CONSEGNA:
Rispondi alle domande seguenti in base al testo sullo slumming.
(a) In che anno la parola slumming è entrata nell'Oxford English Dictionary?
(b) Da quale anno il tour operator Reality Tours & Travel organizza visite a Dharavi?
(c) Secondo Reality Tours, quale percentuale dei profitti è devoluta a progetti sociali?

TESTO FORNITO:
05 dicembre 2014 11:17

La parola slumming, che deriva da slum (ghetto, bassifondi), è entrata nell’Oxford English Dictionary nel 1884. Definiva un’attività che in quegli anni andava di moda tra le classi abbienti di Londra e New York: visitare in comitiva i quartieri poveri delle città, per godersi lo spettacolo della miseria. È una forma di quello che oggi si chiama “turismo esperienziale”.

Recentemente, lo slumming è tornato in voga come attività turistica. A Mumbai, dal 2004, il tour operator Reality Tours & Travel organizza visite a Dharavi, la baraccopoli più grande della città. Nel 2008, dopo l’uscita del film Slumdog millionaire, c’è stata un’impennata delle prenotazioni. Reality Tours è molto attento a sottolineare l’aspetto equo e solidale dell’attività: secondo loro, l’80 per cento dei profitti è devoluto a progetti sociali che aiutano la comunità di Dharavi. In alcuni casi, il nuovo slum tourism è gestito direttamente dagli abitanti di questi quartieri poveri, e non solo per motivi economici: era il caso dei township tour offerti da alcuni abitanti di Soweto durante l’apartheid, per mostrare quello che il governo sudafricano voleva nascondere.

DATI ARCHIVIATI:

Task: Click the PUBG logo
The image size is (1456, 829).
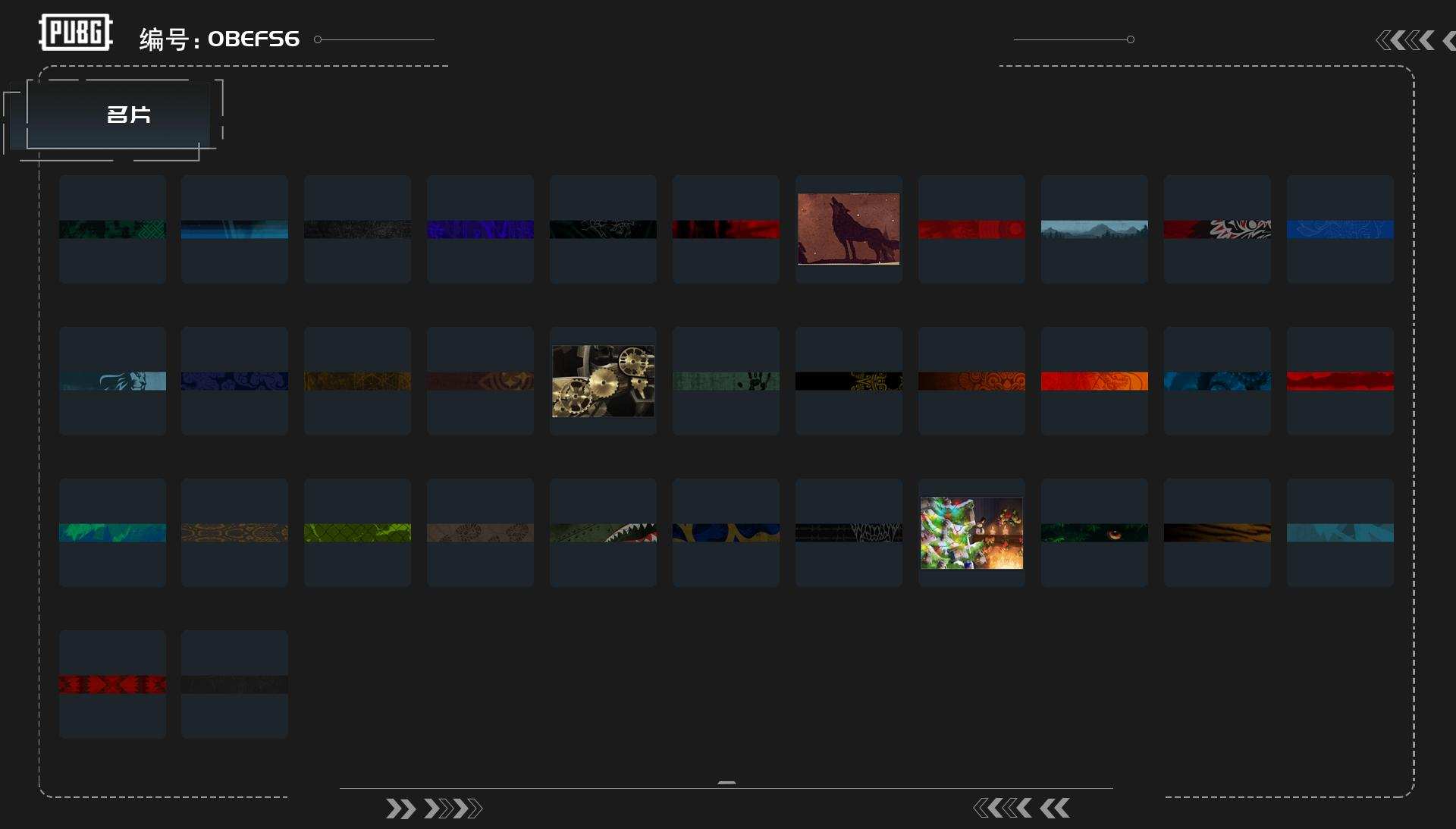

SOLUZIONE COMPLETA:
(a) La parola slumming è entrata nell'Oxford English Dictionary nel 1884.
(b) Reality Tours & Travel organizza visite a Dharavi dal 2004.
(c) Secondo Reality Tours, a progetti sociali è devoluto l'80 per cento dei profitti.